[Source records]
-- Opening Marker --

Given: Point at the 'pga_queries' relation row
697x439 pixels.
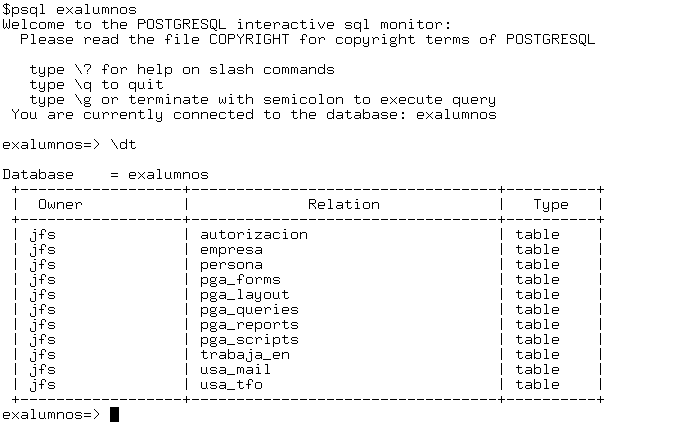Looking at the screenshot, I should [249, 310].
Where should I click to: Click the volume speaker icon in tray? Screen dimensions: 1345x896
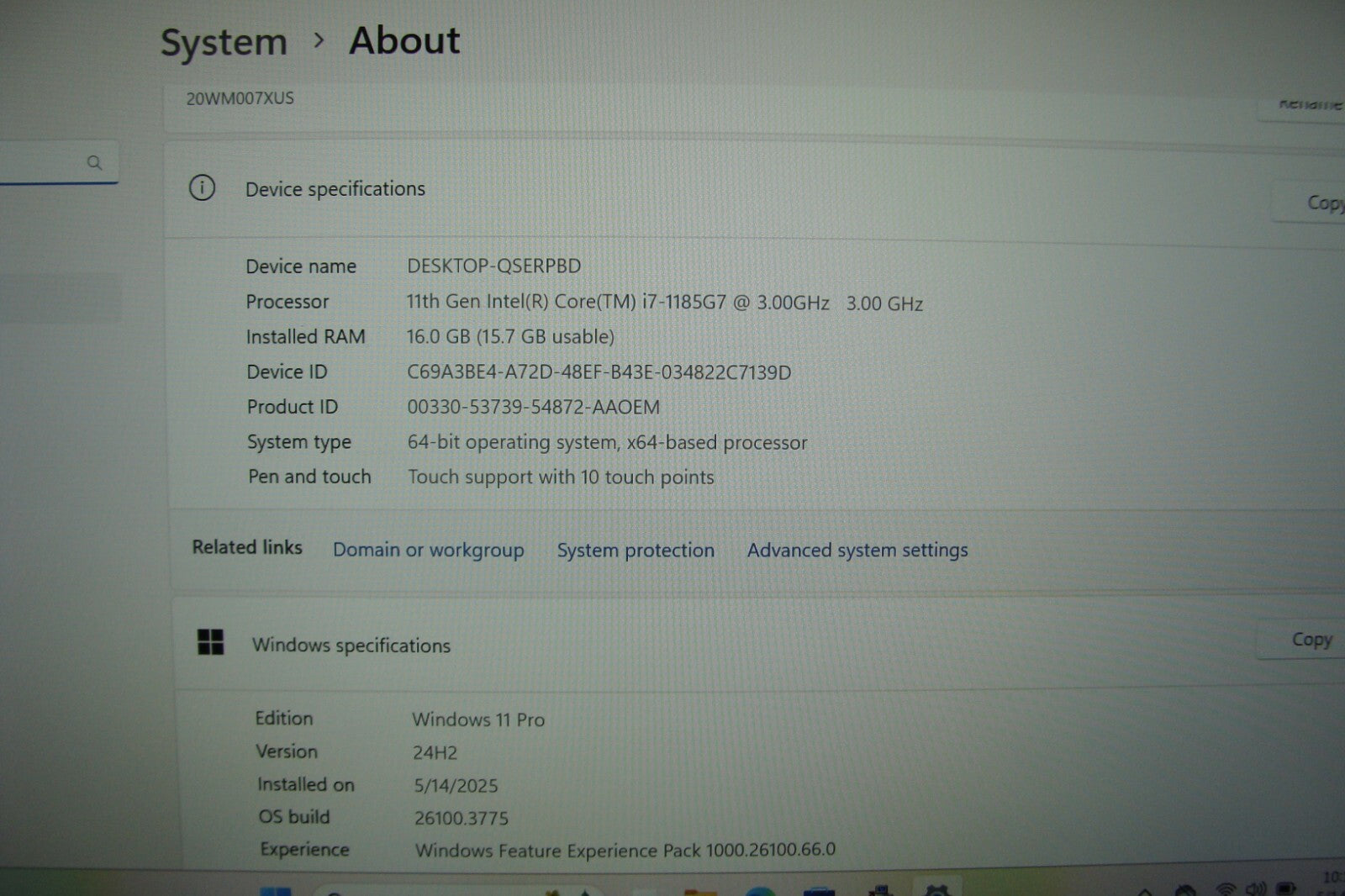(x=1255, y=889)
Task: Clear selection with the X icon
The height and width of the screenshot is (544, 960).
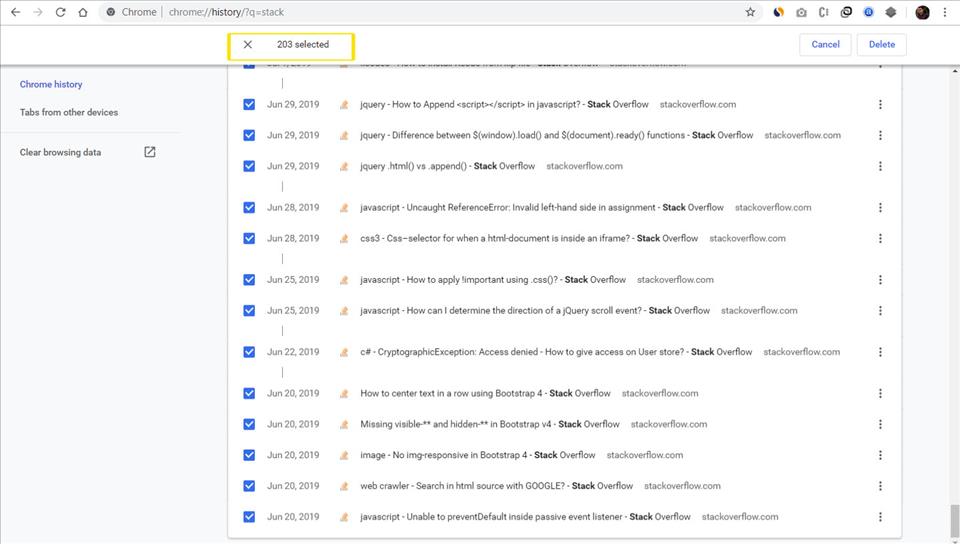Action: 248,45
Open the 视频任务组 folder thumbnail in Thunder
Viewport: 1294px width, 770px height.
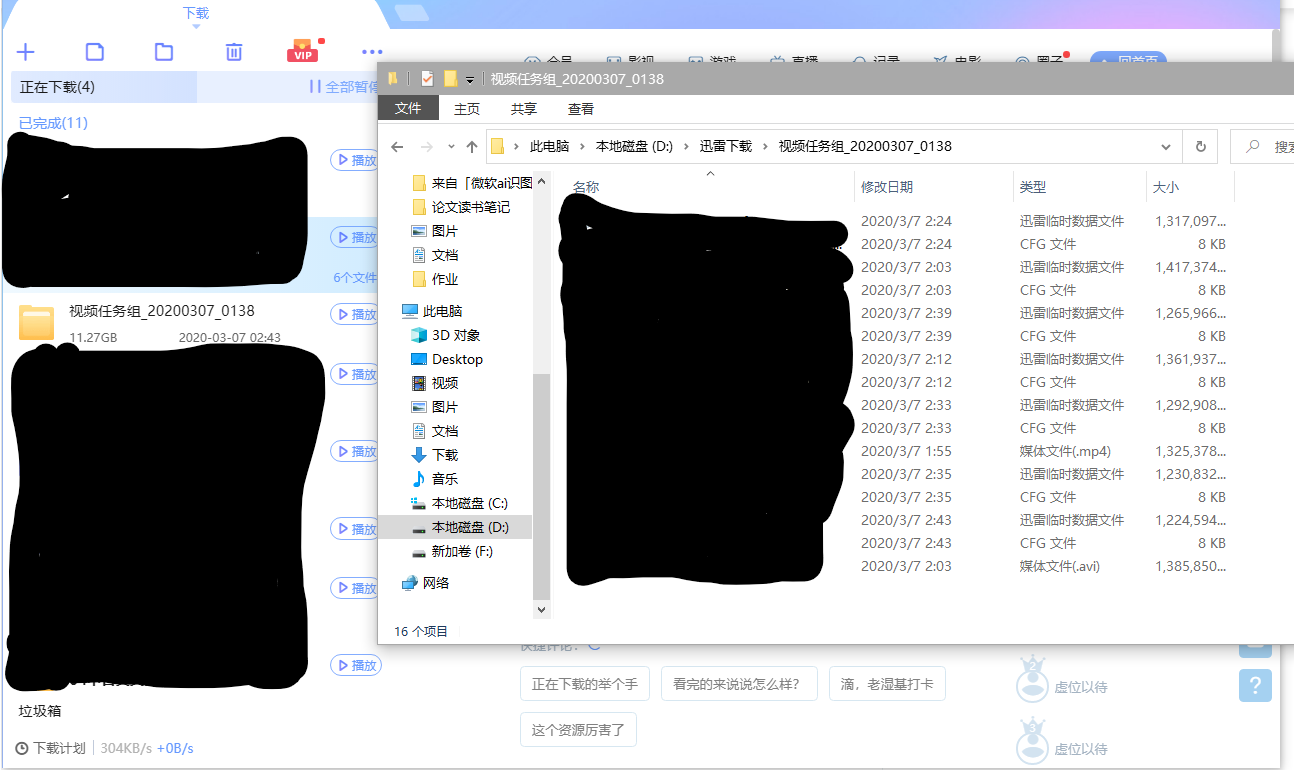36,322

-- Closing Marker --

● Your goal: Set down exactly, with no additions, each line from the line that includes "Where should I" to the final line of the entries above; leave pictures out.

● Solved problem:
Where should I click to: Click the volume speaker icon in tray? Screen dimensions: 1345x896
(x=1255, y=889)
Task: Clear selection with the X icon
The height and width of the screenshot is (544, 960).
Action: 248,45
Open the 视频任务组 folder thumbnail in Thunder
Viewport: 1294px width, 770px height.
36,322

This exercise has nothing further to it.